The unusually soggy winter, which also finished up at a record 1.4C above normal, was put down to a mix of local, regional and global climate drivers, from warmer coastal waters to La Niña and climate change.
It continued a troubling trend for our insurance sector, which had already paid out close to $200m in extreme weather claims in the year to June.
The latest tracker report, released today, also included a nationwide poll that found 82 per cent of people feel these wild events are growing worse and more common, while 69 per cent were worried about the impacts of climate change.
But 42 per cent felt poorly prepared for them – and a similar proportion had taken recent steps to better protect themselves.
"What the Tracker clearly shows us is that despite high levels of concern, awareness and property damage, people do not feel prepared and little action is occurring to help people protect themselves," said the insurers' chief executive, Amanda Whiting.
"This could be because people don't know how to prepare, or simply hope it won't happen to them."
In August, the companies proposed a three-step plan to the Government to address flood risk.
"We need to work collectively and urgently to better protect people and property in our most at-risk communities," Whiting said.

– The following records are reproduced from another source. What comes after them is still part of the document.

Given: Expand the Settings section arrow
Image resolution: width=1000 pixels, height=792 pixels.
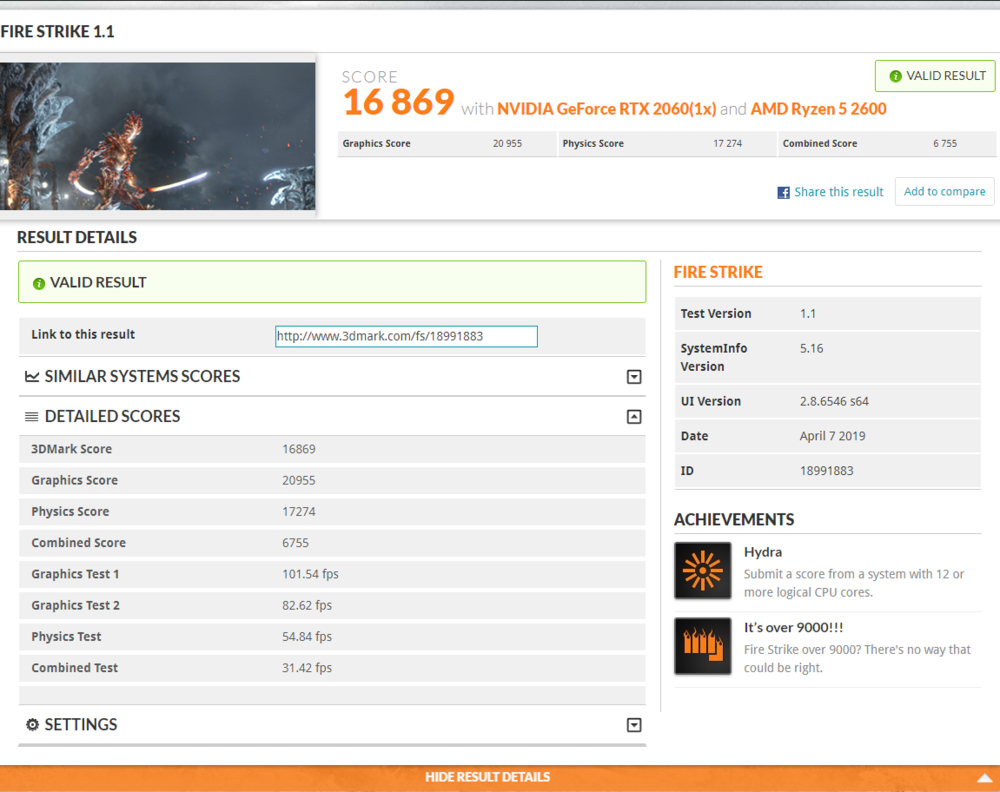Looking at the screenshot, I should pos(633,725).
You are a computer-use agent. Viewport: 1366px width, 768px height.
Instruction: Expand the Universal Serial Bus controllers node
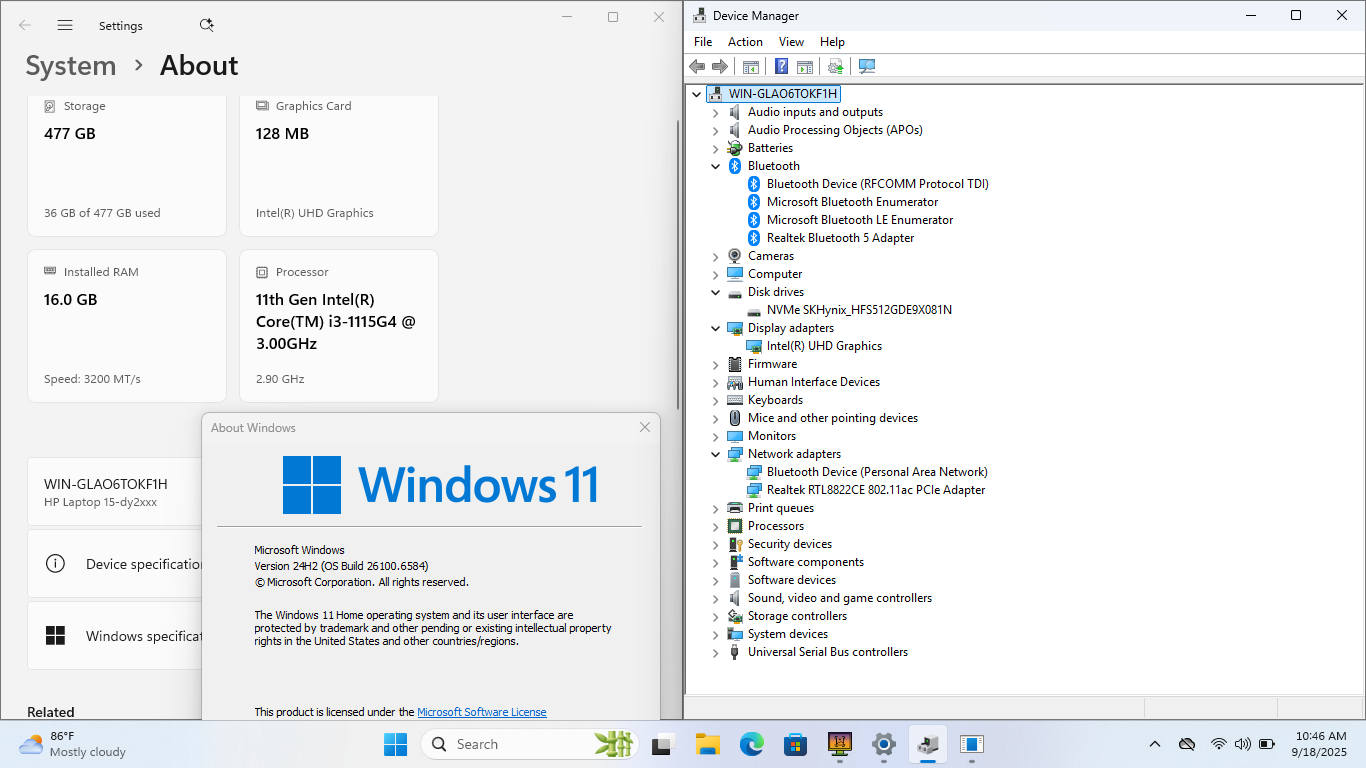click(715, 652)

"That means agreeing a common view of which communities are at the highest risk, stopping further development and intensification in high-risk areas, and investing in infrastructure to protect our most flood-prone communities."

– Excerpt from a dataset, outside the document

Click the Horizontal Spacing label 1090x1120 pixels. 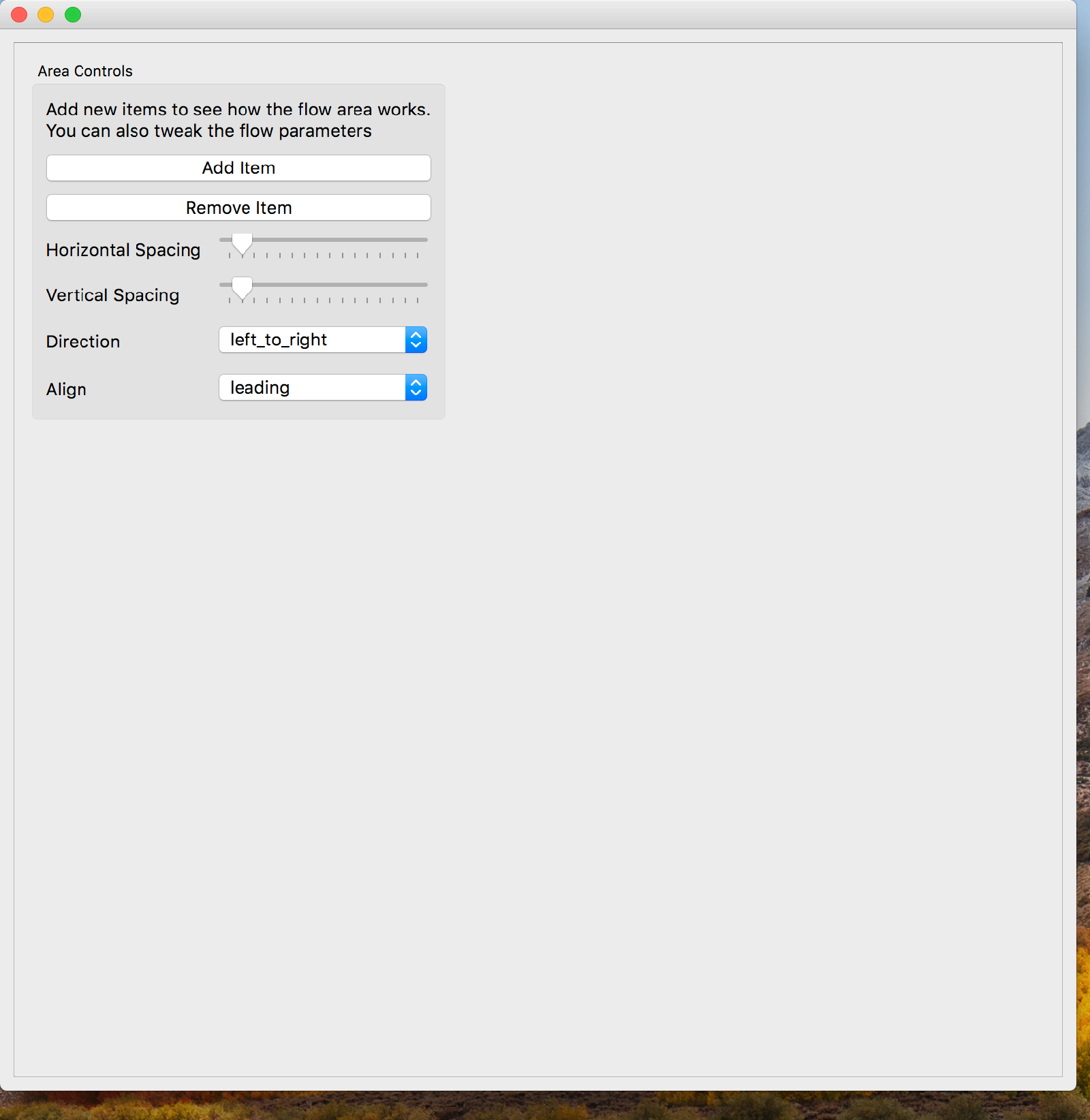[123, 250]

IAG was meanwhile eyeing more risk-based pricing to avoid customers in low-risk areas subsidising those in high-risk ones – an approaching our largest general insurer, Tower, has also been taking.

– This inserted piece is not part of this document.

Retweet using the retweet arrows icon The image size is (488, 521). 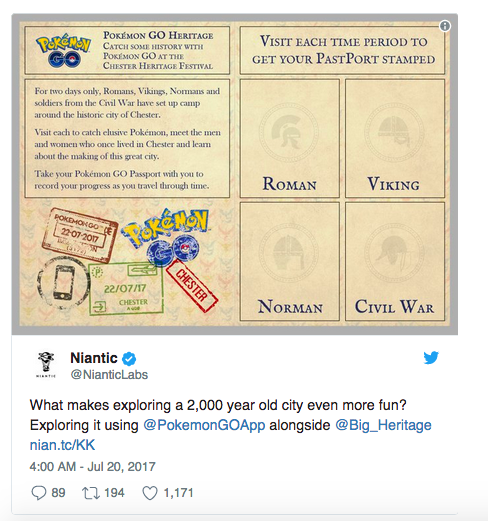click(x=91, y=493)
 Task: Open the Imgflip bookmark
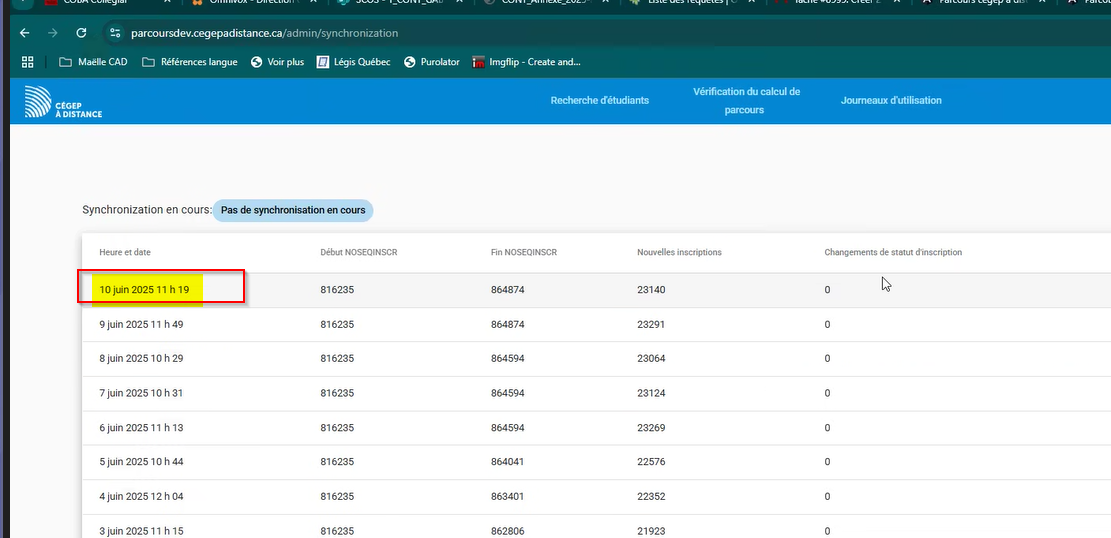(x=526, y=62)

After last year becoming New Zealand's first insurer to introduce a new pricing model based on individual homes' risk of flooding from rainfall and rivers, and making these public, Tower was now turning to coastal erosion.
According to New Zealand's most recent risk assessment, 72,065 people live in areas exposed to once-a-century coastal inundation flood risk, while about 675,500 live in areas prone to inland flooding.
But those figures were almost certainly underestimates.
One major new sea level rise study found that, in vast swathes of our coastline, one-in-100-year extreme flooding could become an annual occurrence within two decades.
In all, rough estimates put the cost of losing properties and assets in coastal and floodplain areas threatened by climate impacts at about $145 billion.
Researchers have warned that homeowners living in seaside areas at risk of one-in-100-year flood events today could lose insurance within their lifetimes – and perhaps within the next 10 years.
Over the longer term, insurance retreat from some locations was seen as inevitable.
"The distribution of insurance claims across regions suggests that some parts of Aotearoa are already experiencing the impacts of climate change without the financial backstop of insurance," Climate Sigma's Belinda Storey said of the tracker's latest data.
"For example, the Tairawhiti region was devasted by storms in March, but the region doesn't feature in this report, presumably because much of the damage was inflicted on uninsured property."
By the numbers
• 82%: of people polled in AMI, State and NZI's latest Wild Weather Tracker believe extreme events are increasing in frequency and severity.
• 71%: agree climate change is a key contributor to wild weather, while 69% are concerned about the potential impacts of wild weather.
• 40% have taken precautions to prepare for wild weather in the past six months, while 42 per cent were either unprepared or only a little.
• 34% increase in property damage in the last six months: or 13,587 claims compared with 10,106 claims in the same period last year.